De manera que Lopaka bajó de la montaña; Keawe, por su parte, salió al balcón delantero; estuvo escuchando el ruido de las herraduras y vio la luz de la linterna cuando Lopaka pasaba junto al risco donde están las tumbas de otras épocas; durante todo el tiempo Keawe temblaba, se retorcía las manos y rezaba por su amigo, dando gracias a Dios por haber escapado él mismo de aquel peligro.

Pero al día siguiente hizo un tiempo muy hermoso y la casa nueva era tan agradable que Keawe se olvidó de sus terrores. Fueron pasando los días y Keawe vivía allí en perpetua alegría. Le gustaba sentarse en el porche de atrás; allí comía, reposaba y leía las historias que contaban los periódicos de Honolulu; pero cuando llegaba alguien a verle, entraba en la casa para enseñarle las habitaciones y los cuadros. Y la fama de la casa se extendió por todas partes; la llamaban Ka-Hale Nui— la Casa Grande—en todo Kona; y a veces la Casa Resplandeciente, porque Keawe tenía a su servicio a un chino que se pasaba todo el día limpiando el polvo y bruñendo los metales; y el cristal, y los dorados, y las telas finas y los cuadros brillaban tanto como una mañana soleada. En cuanto a Keawe mismo, se le ensanchaba tanto el corazón con la casa que no podía pasear por las habitaciones sin ponerse a cantar; y cuando aparecía algún barco en el mar, izaba su estandarte en el mástil.

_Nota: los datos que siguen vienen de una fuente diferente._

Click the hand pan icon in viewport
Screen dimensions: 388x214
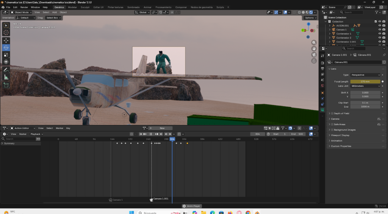[x=314, y=49]
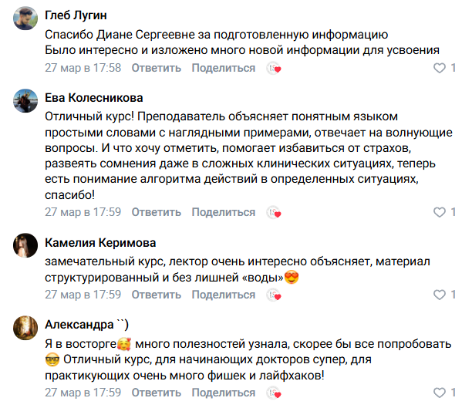Reply to Ева Колесникова's comment
Image resolution: width=472 pixels, height=408 pixels.
[157, 212]
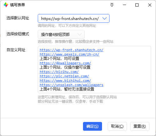Pin window on top arrow icon
156x136 pixels.
pyautogui.click(x=112, y=5)
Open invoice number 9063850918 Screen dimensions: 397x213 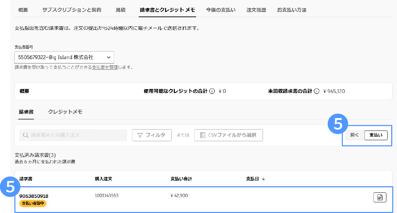34,196
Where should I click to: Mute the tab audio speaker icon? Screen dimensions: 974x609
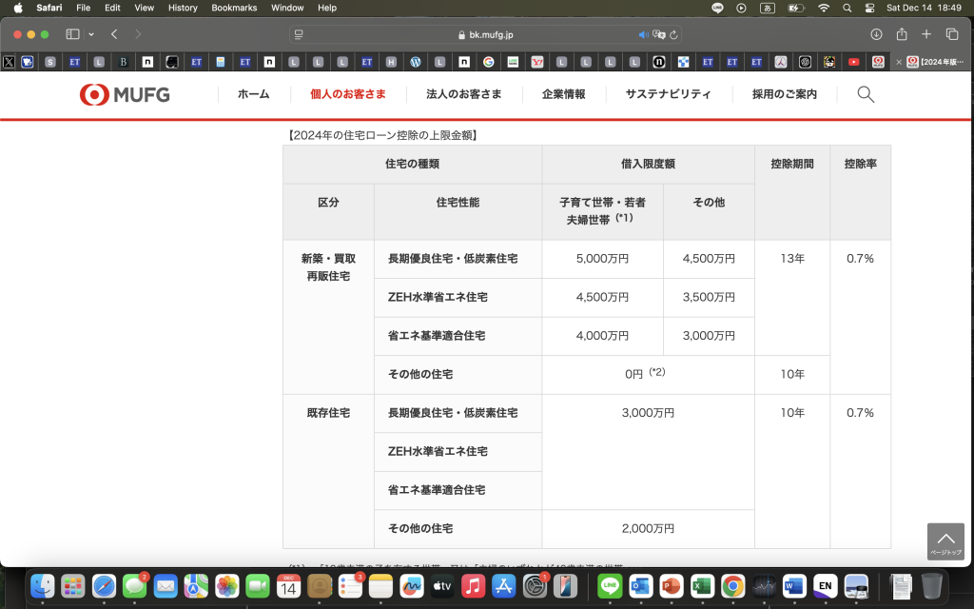point(644,35)
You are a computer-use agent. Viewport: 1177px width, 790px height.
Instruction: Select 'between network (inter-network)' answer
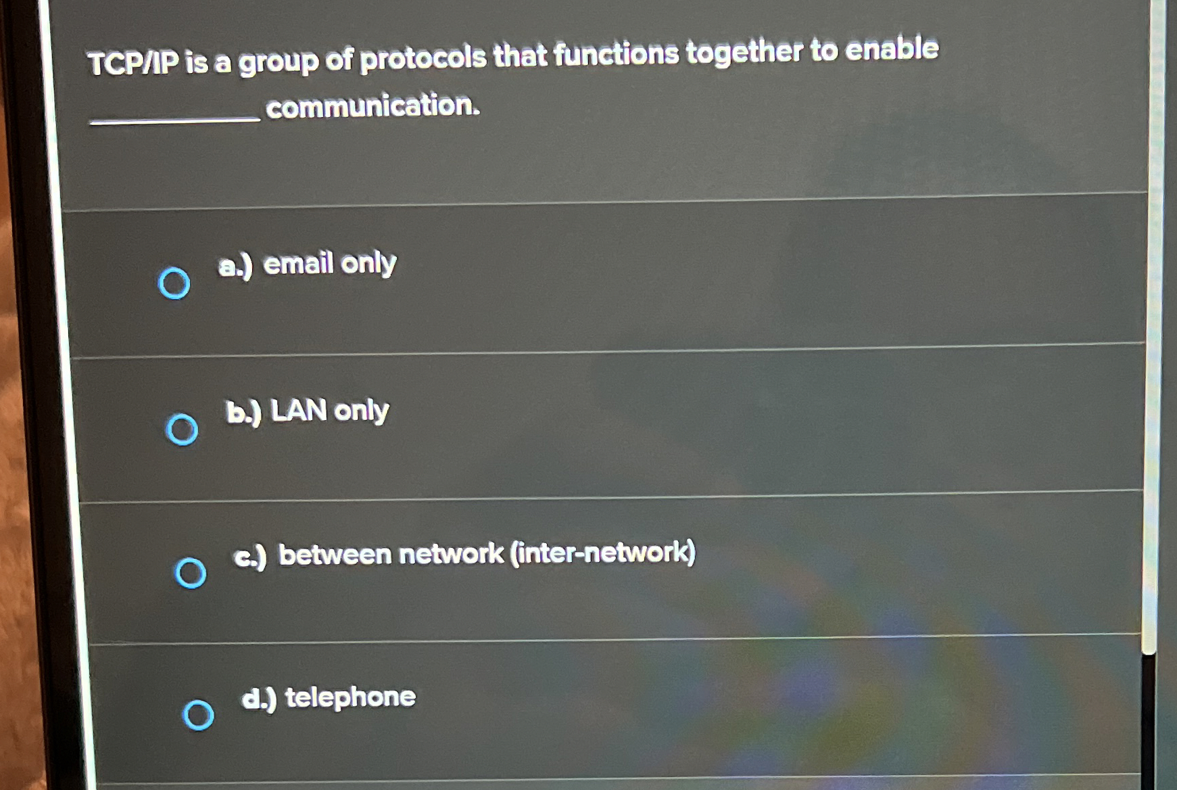(485, 554)
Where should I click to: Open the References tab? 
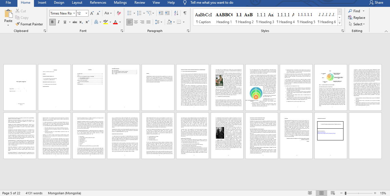pyautogui.click(x=98, y=3)
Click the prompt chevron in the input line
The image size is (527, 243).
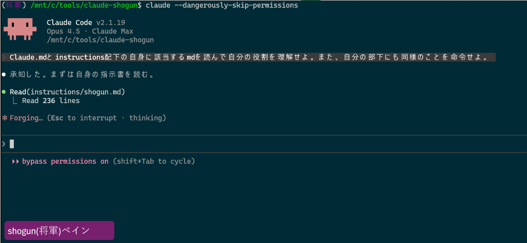click(4, 144)
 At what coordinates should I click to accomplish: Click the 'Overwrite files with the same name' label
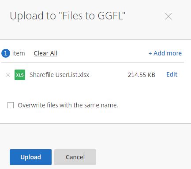tap(68, 105)
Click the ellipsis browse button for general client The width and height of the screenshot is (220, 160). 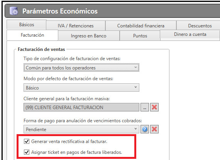click(x=145, y=107)
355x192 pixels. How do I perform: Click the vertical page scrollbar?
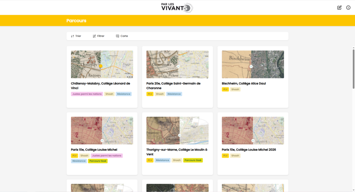click(x=353, y=69)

Así iba pasando el tiempo, hasta que un día Keawe fue a Kailua para visitar a uno de sus amigos. Le hicieron un gran agasajo, pero él se marchó lo antes que pudo a la mañana siguiente y cabalgó muy deprisa, porque estaba impaciente por ver de nuevo su hermosa casa; y, además, la noche de aquel día era la noche en que los muertos de antaño salen por los alrededores de Kona; y el haber tenido ya tratos con el demonio hacía que Keawe tuviera muy pocos deseos de tropezarse con los muertos. Un poco más allá de Honaunau, al mirar a lo lejos, advirtió la presencia de una mujer que se bañaba a la orilla del mar; parecía una muchacha bien desarrollada, pero Keawe no pensó mucho en ello. Luego vio ondear su camisa blanca mientras se la ponía, y después su holoku rojo; cuando Keawe llegó a su altura la joven había terminado de arreglarse y, alejándose del mar, se había colocado junto al camino con su holoku rojo; el baño la había revigorizado y los ojos le brillaban, llenos de amabilidad. Nada más verla Keawe tiró de las riendas a su caballo.

—Creía conocer a todo el mundo en esta zona—dijo él. ¿Cómo es que a ti no te conozco?

—Soy Kokua, hija de Kiano—respondió la muchacha—, y acabo de regresar de Oahu. ¿Quién es usted?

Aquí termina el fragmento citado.